**** DATASET CONTENT
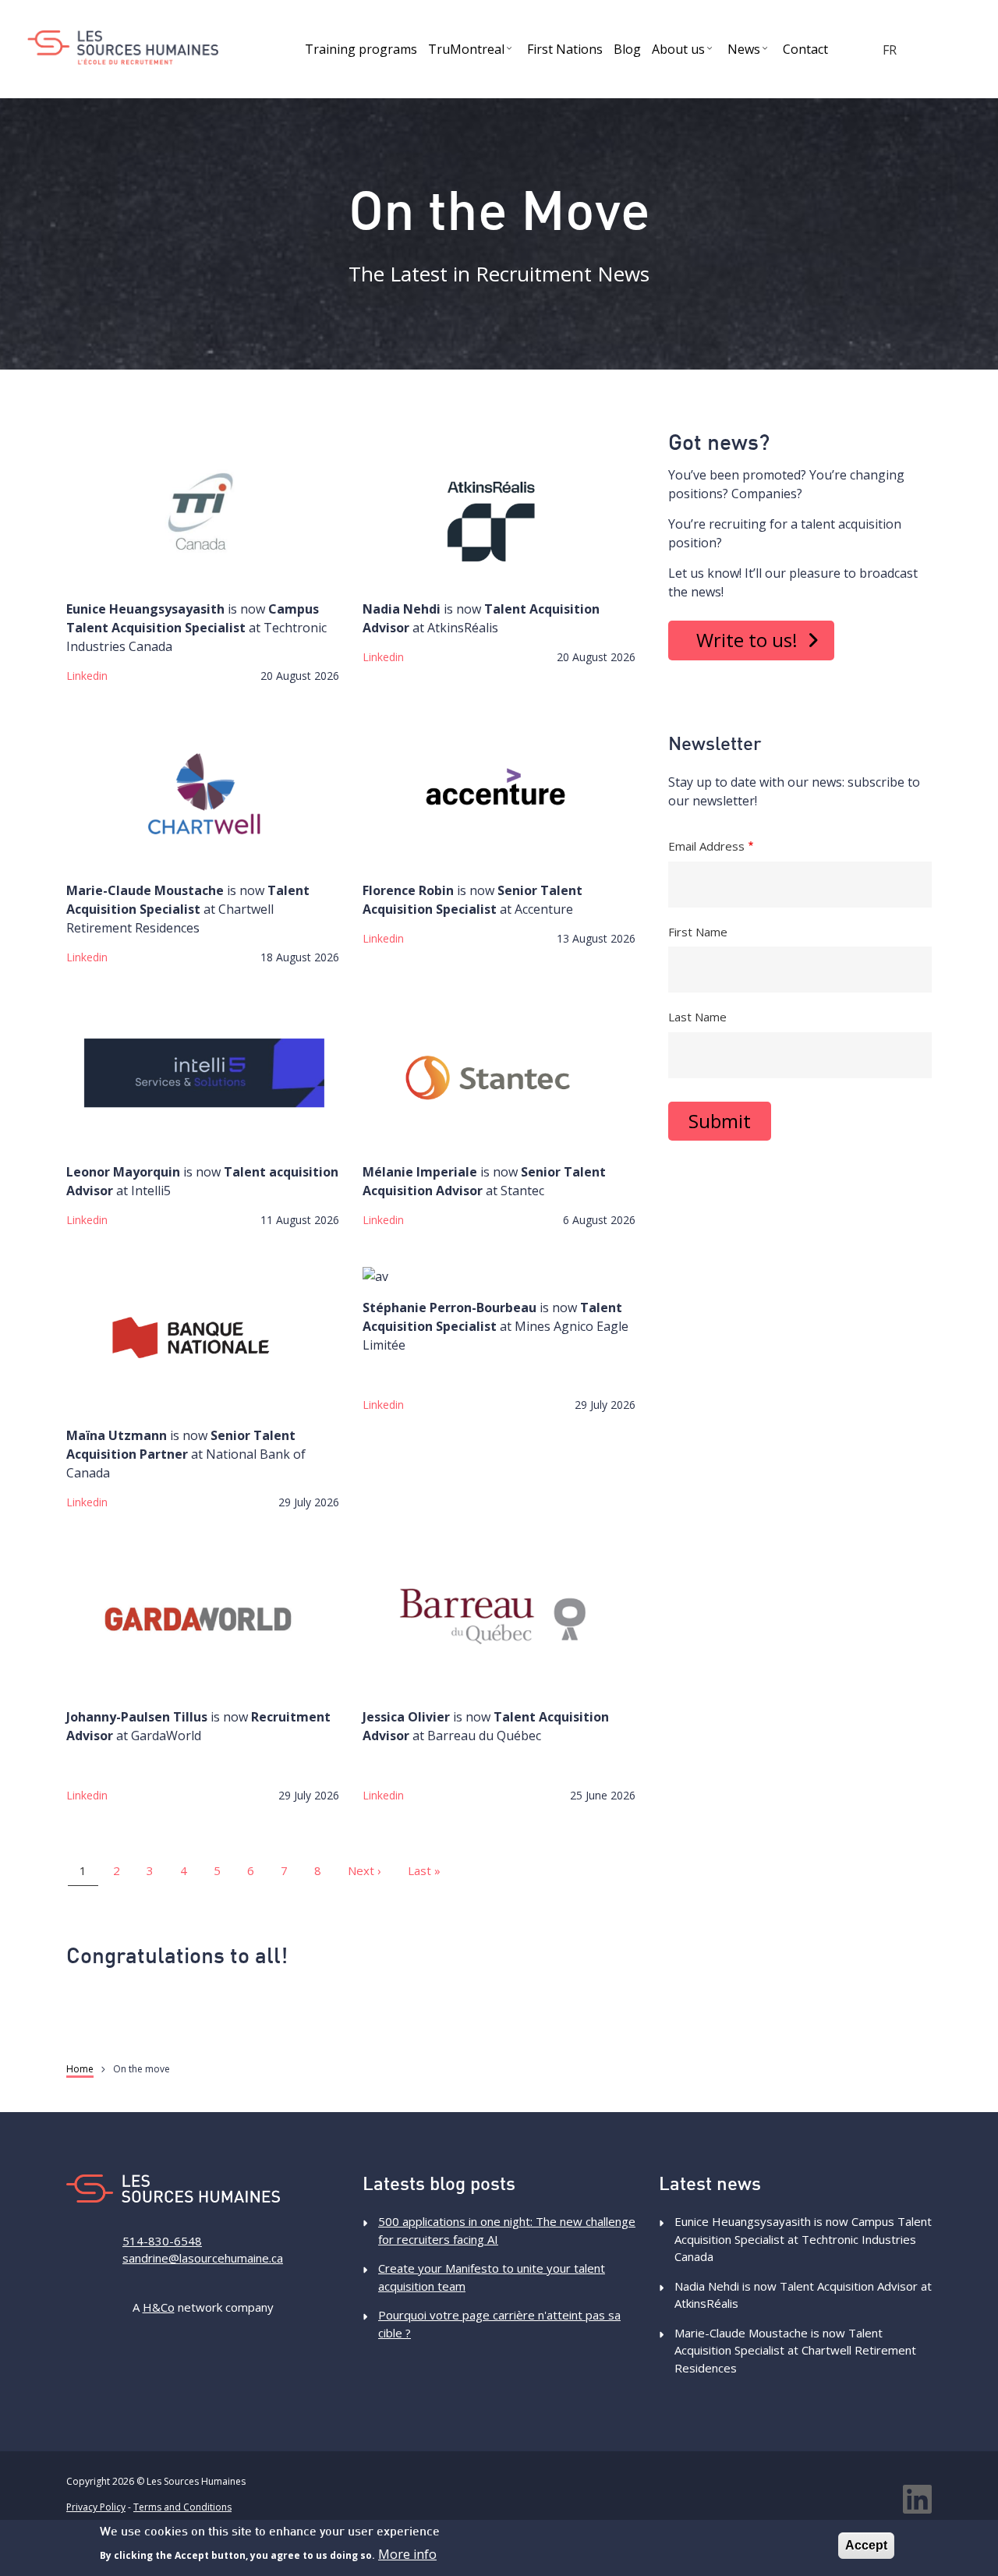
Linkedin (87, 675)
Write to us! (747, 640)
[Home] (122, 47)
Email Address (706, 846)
********
**** DATASET CONTENT
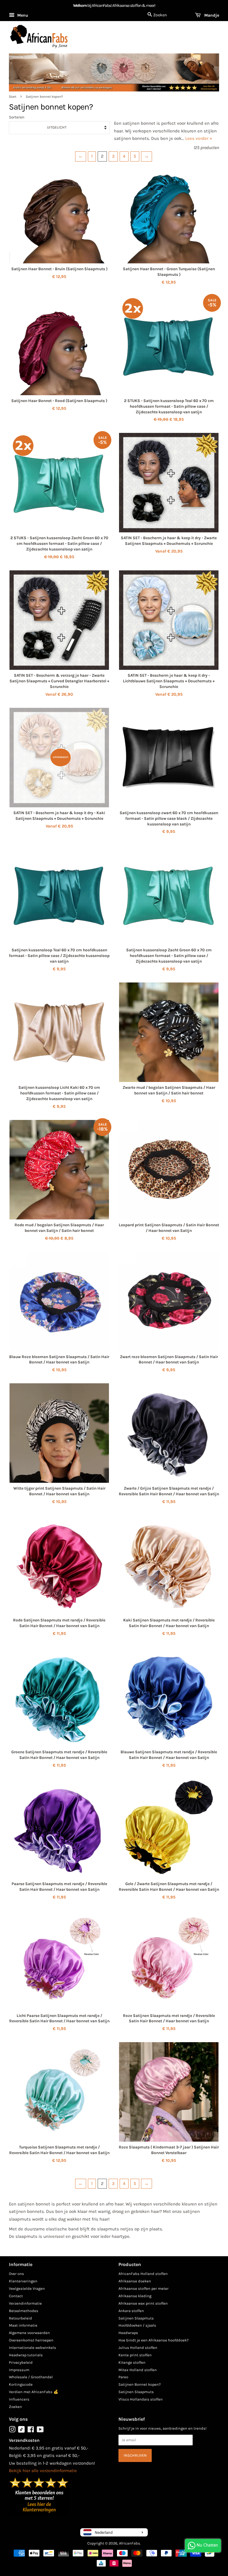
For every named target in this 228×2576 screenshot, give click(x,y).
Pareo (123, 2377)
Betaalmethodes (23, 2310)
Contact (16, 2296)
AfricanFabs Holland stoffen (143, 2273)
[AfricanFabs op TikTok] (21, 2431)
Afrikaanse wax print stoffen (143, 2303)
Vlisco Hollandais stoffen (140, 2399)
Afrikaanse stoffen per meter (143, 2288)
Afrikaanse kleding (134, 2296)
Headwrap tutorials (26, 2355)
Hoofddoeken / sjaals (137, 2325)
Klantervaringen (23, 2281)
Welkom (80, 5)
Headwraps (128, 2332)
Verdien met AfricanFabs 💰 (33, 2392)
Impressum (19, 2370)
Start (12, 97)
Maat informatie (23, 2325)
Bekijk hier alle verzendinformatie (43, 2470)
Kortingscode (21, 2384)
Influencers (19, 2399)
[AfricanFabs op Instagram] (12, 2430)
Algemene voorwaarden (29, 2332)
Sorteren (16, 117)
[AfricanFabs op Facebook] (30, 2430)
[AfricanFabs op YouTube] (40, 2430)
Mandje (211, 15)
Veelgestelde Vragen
********
# TASK TO COMPLETE
Scan the material above. Extract every line in which the word "AfricanFabs" occurs.

# TASK RESULT
AfricanFabs Holland stoffen (143, 2273)
[AfricanFabs op TikTok] (21, 2431)
Verdien met AfricanFabs 💰 (33, 2392)
[AfricanFabs op Instagram] (12, 2430)
[AfricanFabs op Facebook] (30, 2430)
[AfricanFabs op YouTube] (40, 2430)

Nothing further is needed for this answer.